Exact copy, pictures omitted: the line holding "At what coordinates should I click to accomplish: Open" and every line after it down to the end of the entries.

Stored data:
>>>>>

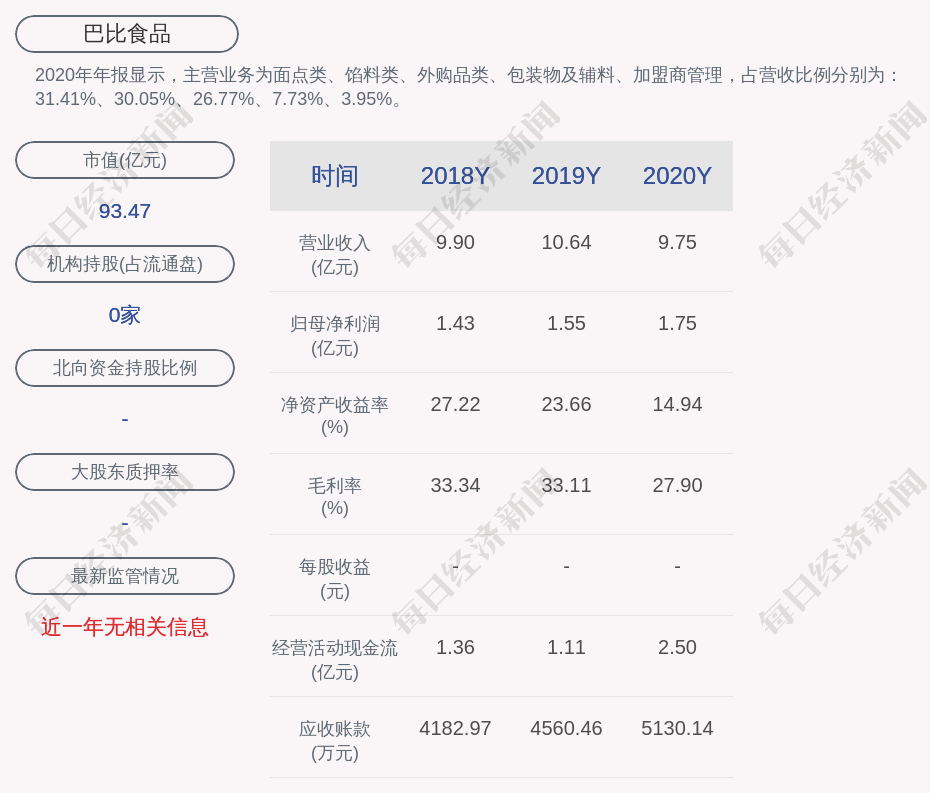Screen dimensions: 930x793
Task: Click the 2020Y receivables value 5130.14
Action: [x=677, y=728]

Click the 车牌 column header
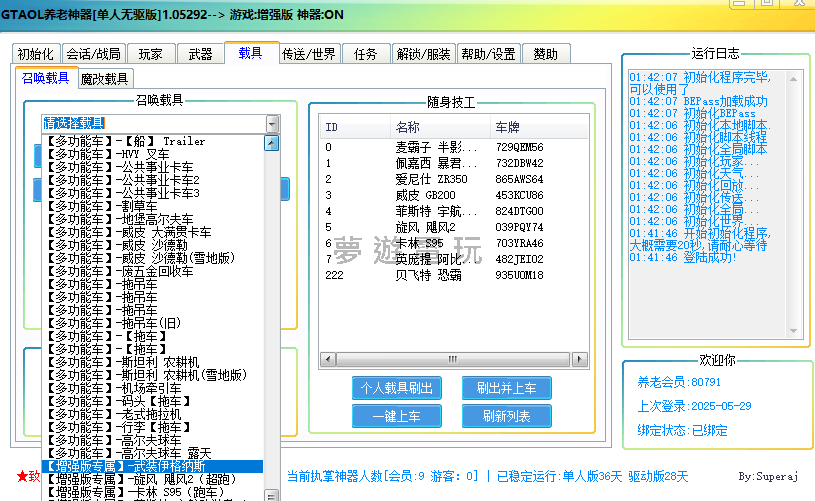pyautogui.click(x=508, y=128)
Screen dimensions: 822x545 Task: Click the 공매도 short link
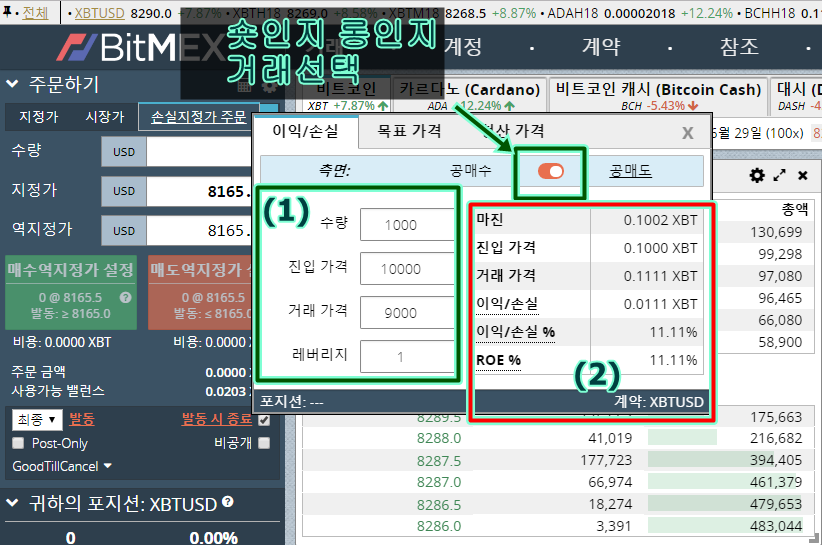point(630,171)
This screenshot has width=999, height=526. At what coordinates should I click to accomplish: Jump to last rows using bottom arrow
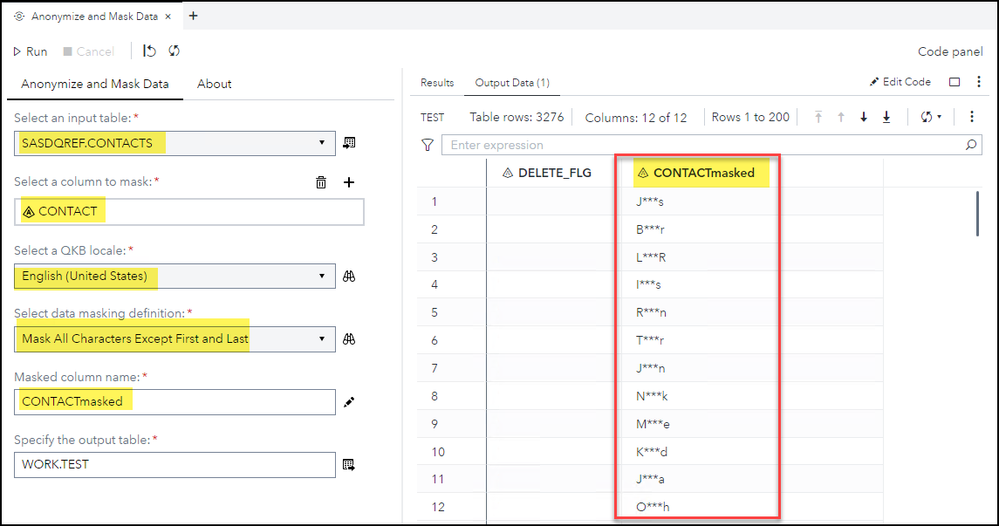886,117
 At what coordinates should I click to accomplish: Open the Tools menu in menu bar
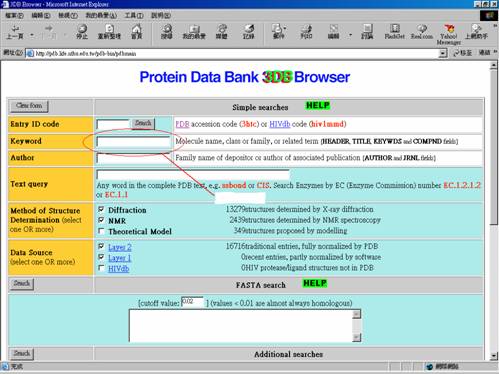tap(134, 16)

<<<<<

EXERCISE ANSWER »
 At what coordinates should I click to accomplish: Open the Tools menu in menu bar
tap(134, 16)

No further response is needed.